“But you, Lewis?” the sister suddenly questioned, with an astonished stare at the rolled-up quilt under her brother’s arm.

“Oh, I—. Look here, Addy—” he broke off and began to grope in his pocket—“I haven’t much about me ... the old gentleman keeps me as close as ever ... but here’s a dollar, if you think that poor Mrs. Poe could use it ... I’d be too happy ... consider it a privilege....”

“Oh, Lewis, Lewis, how noble, how generous of you! Of course I can buy a few extra things with it ... they never see meat unless I can bring them a bit, you know ... and I fear she’s dying of a decline ... and she and her mother are so fiery-proud....” She wept with gratitude, and Lewis drew a breath of relief.
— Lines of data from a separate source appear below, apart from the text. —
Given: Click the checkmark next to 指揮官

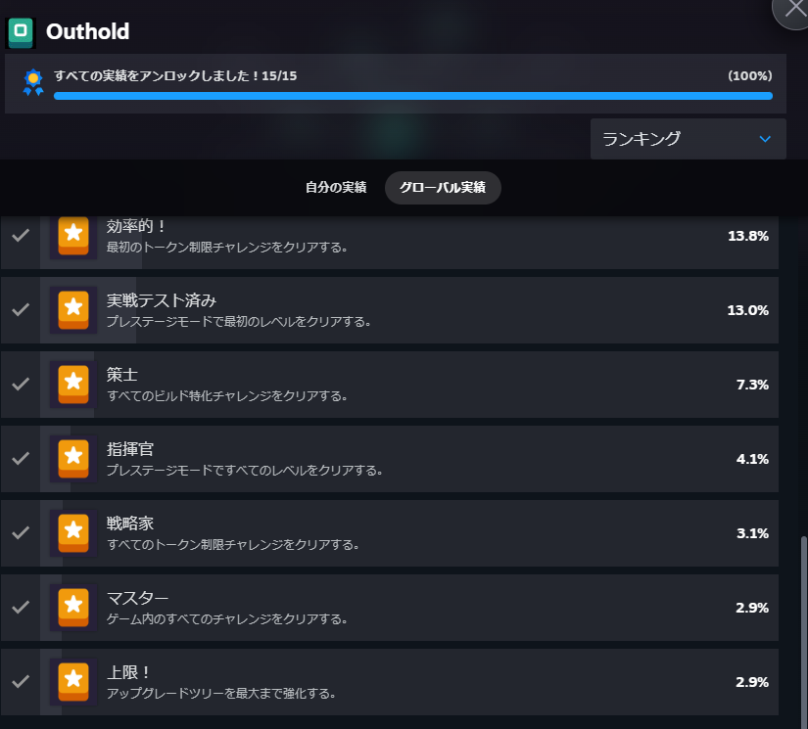Looking at the screenshot, I should pyautogui.click(x=21, y=458).
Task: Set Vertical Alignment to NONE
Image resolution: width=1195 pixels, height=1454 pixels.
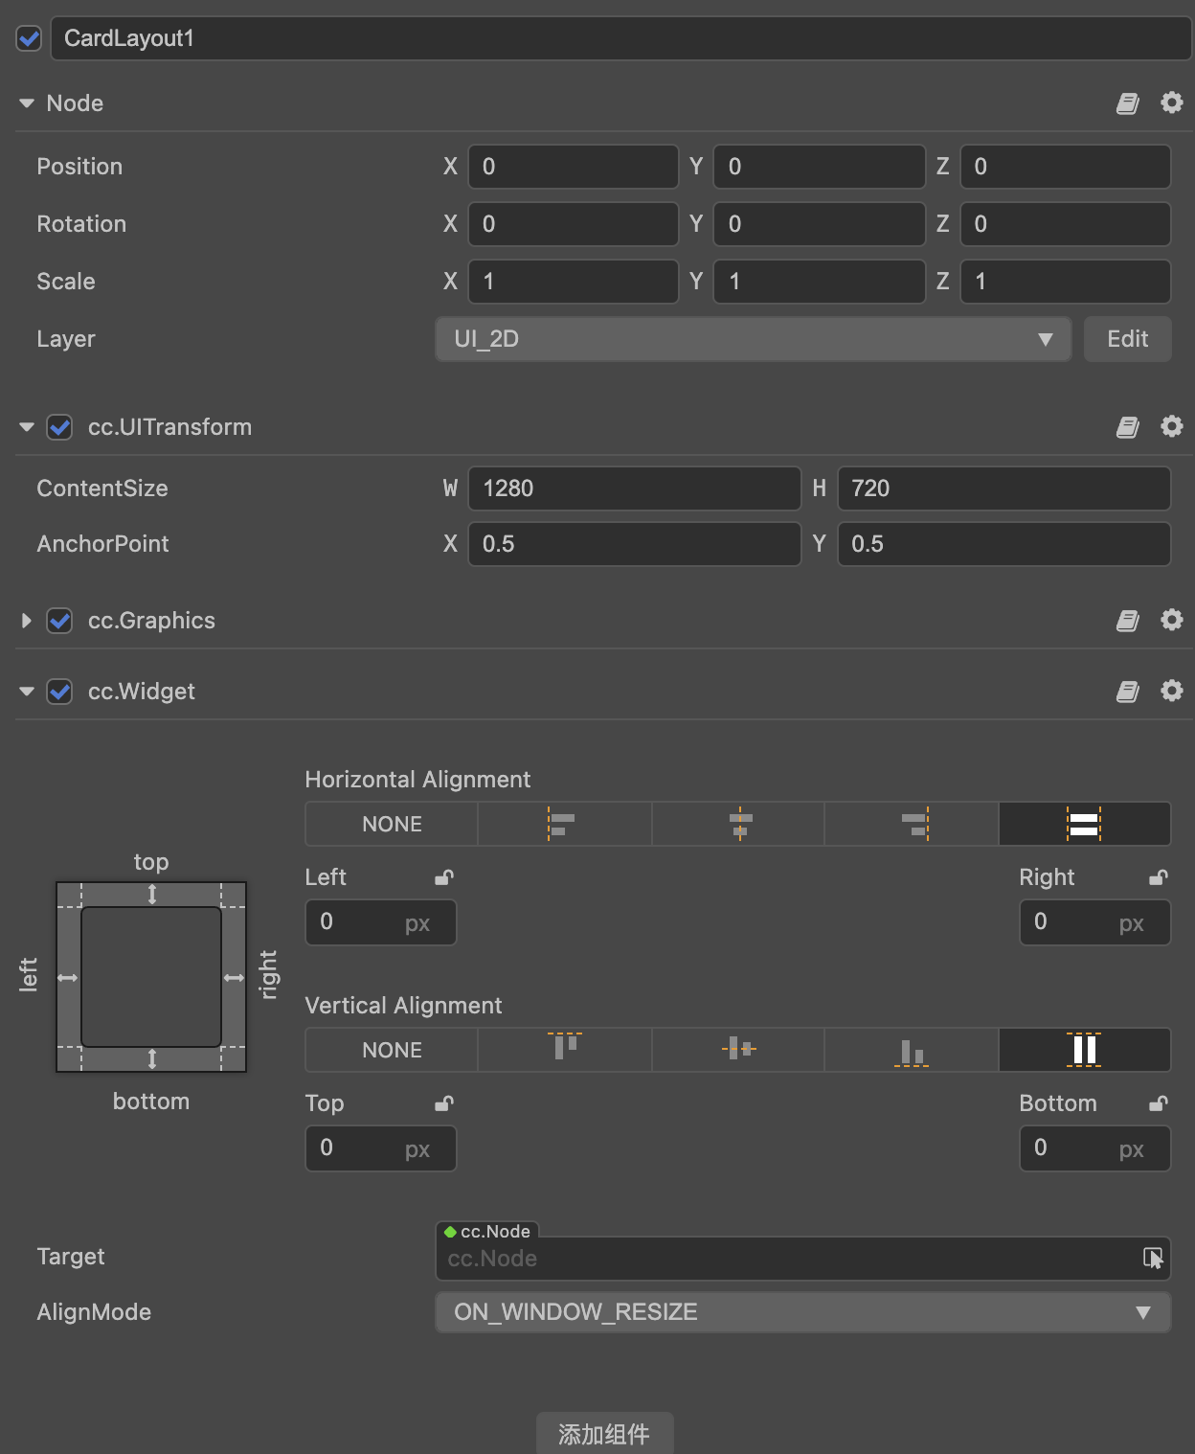Action: point(392,1050)
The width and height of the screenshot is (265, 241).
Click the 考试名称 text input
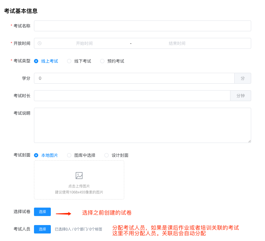coord(142,26)
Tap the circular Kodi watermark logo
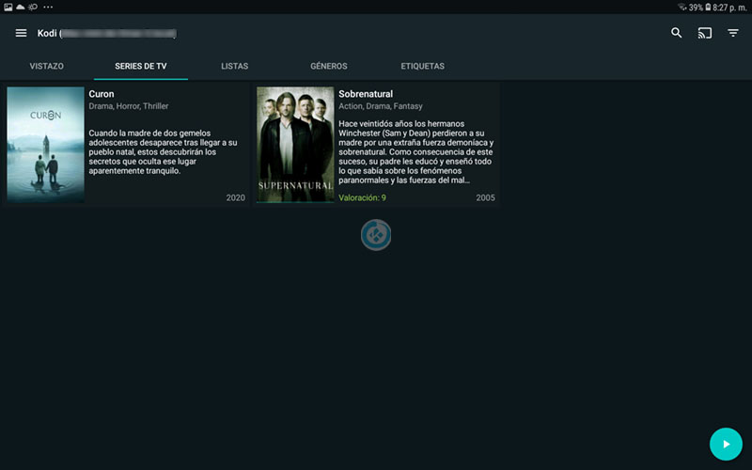The height and width of the screenshot is (470, 752). coord(376,235)
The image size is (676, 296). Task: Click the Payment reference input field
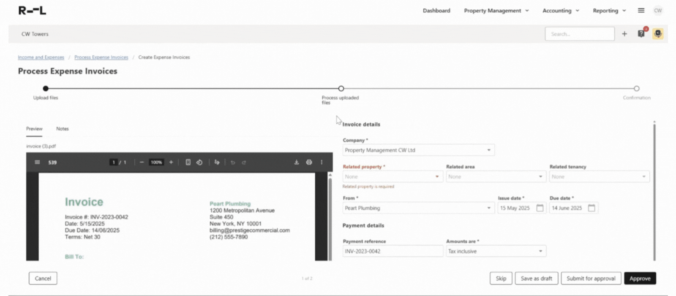[393, 251]
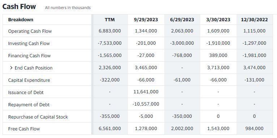Click the Investing Cash Flow row label
The image size is (277, 138).
[x=29, y=44]
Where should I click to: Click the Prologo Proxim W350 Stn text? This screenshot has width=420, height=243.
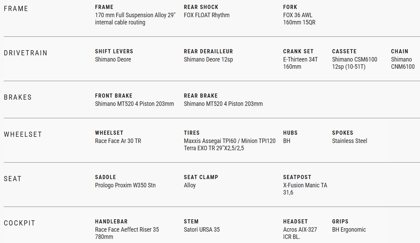pyautogui.click(x=125, y=185)
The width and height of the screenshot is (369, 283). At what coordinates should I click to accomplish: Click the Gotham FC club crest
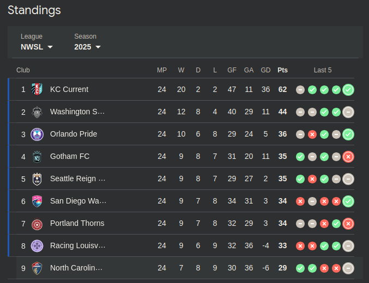click(x=37, y=156)
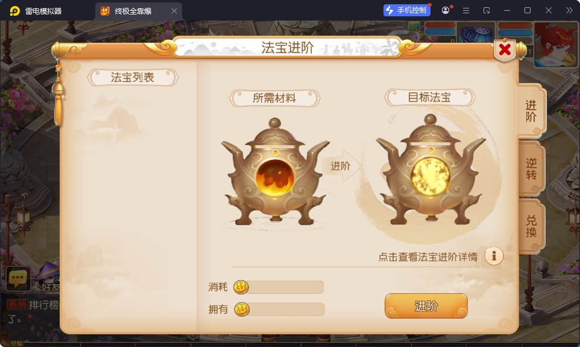
Task: Switch to the 进阶 side tab
Action: (x=531, y=110)
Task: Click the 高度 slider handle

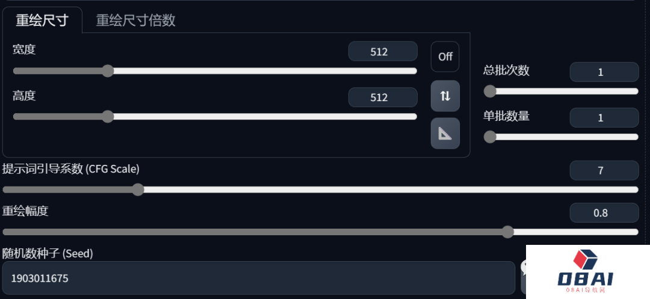Action: (108, 116)
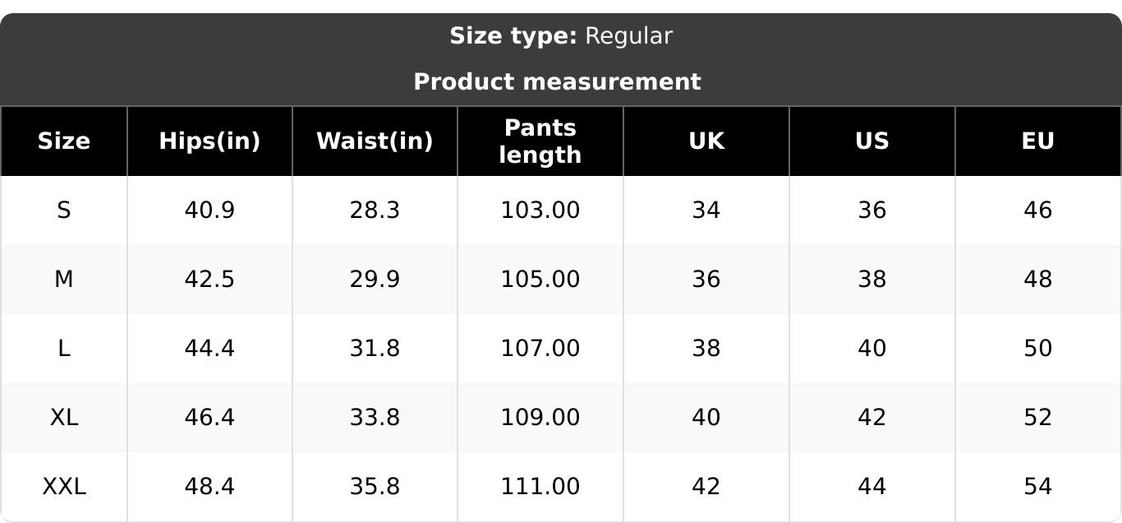
Task: Select the EU column header
Action: click(x=1038, y=141)
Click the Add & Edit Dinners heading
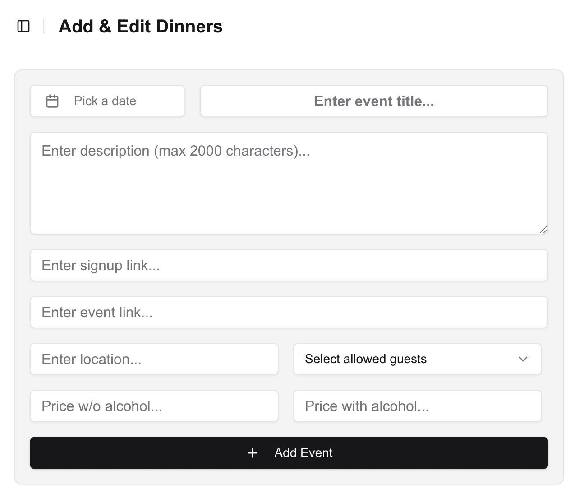 [x=140, y=27]
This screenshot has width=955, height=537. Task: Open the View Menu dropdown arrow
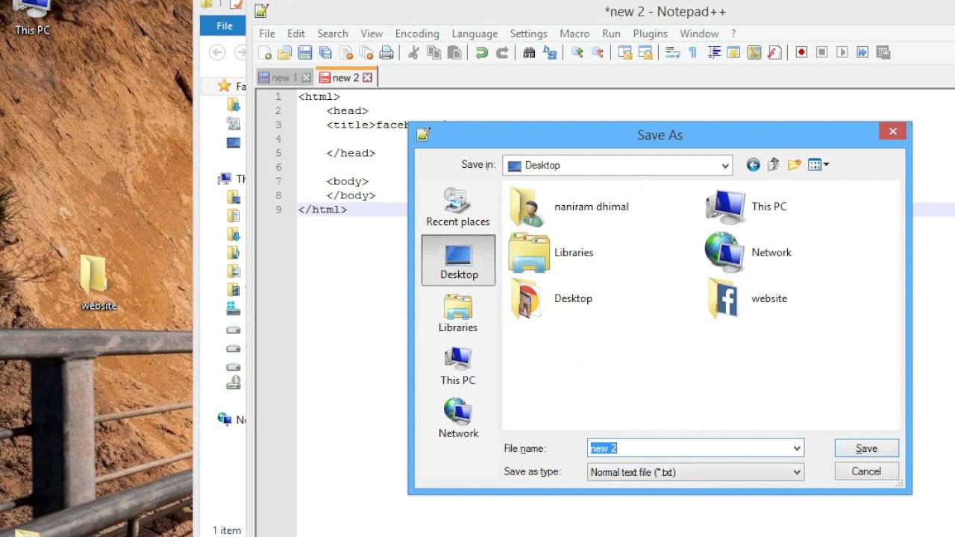coord(825,165)
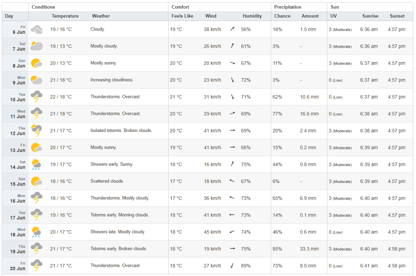416x276 pixels.
Task: Click the wind arrow for Tue 17 Jun
Action: (232, 215)
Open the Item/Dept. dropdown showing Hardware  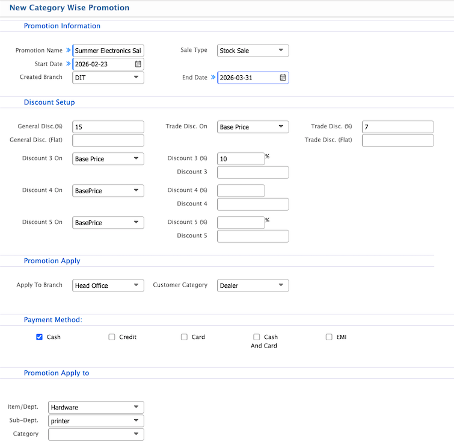coord(96,408)
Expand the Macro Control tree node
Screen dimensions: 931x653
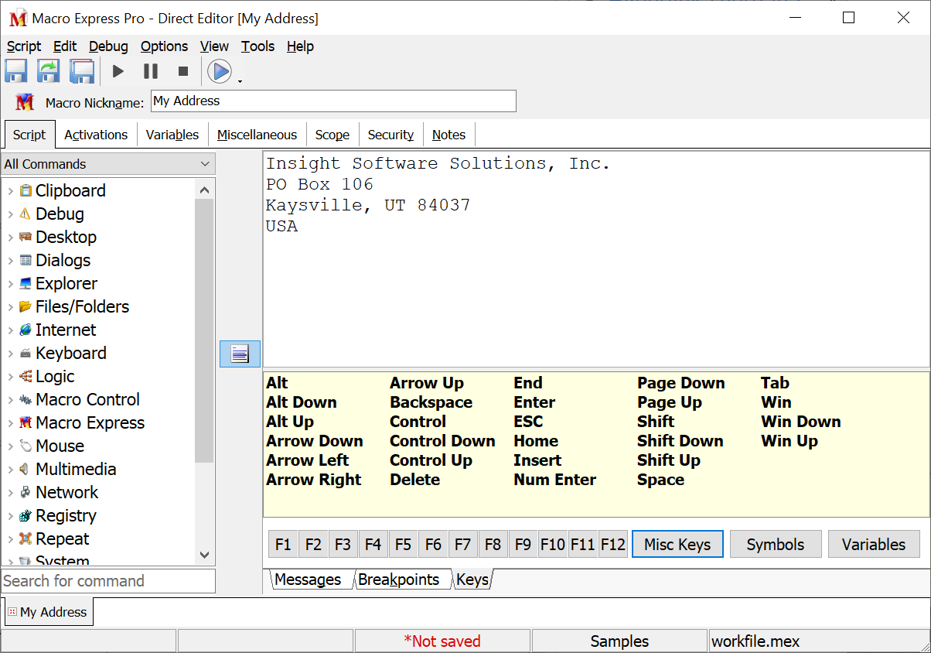click(x=10, y=400)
He had diverted her attention from the bed-quilt.

“Ah, there’s the breeze,” he murmured, sniffing the suddenly chilled air.

“Yes; I must be off; I must be back before the sun is up,” said Mary Adeline anxiously, “and it would never do if mother knew—”

“She doesn’t know of your visits to Mrs. Poe?”

A look of childish guile sharpened Mary Adeline’s undeveloped face. “She does, of course; but yet she doesn’t ... we’ve arranged it so. You see, Mr. Poe’s an Atheist; and so father—”

“I see,” Lewis nodded. “Well, we part here; I’m off for a swim,” he said glibly. But abruptly he turned back and caught his sister’s arm. “Sister, tell Mrs. Poe, please, that I heard her husband give a reading from his poems in New York two nights ago—”

(“Oh, Lewis—you? But father says he’s a blasphemer!”)

“—And that he’s a great poet—a Great Poet. Tell her that from me, will you, please, Mary Adeline?”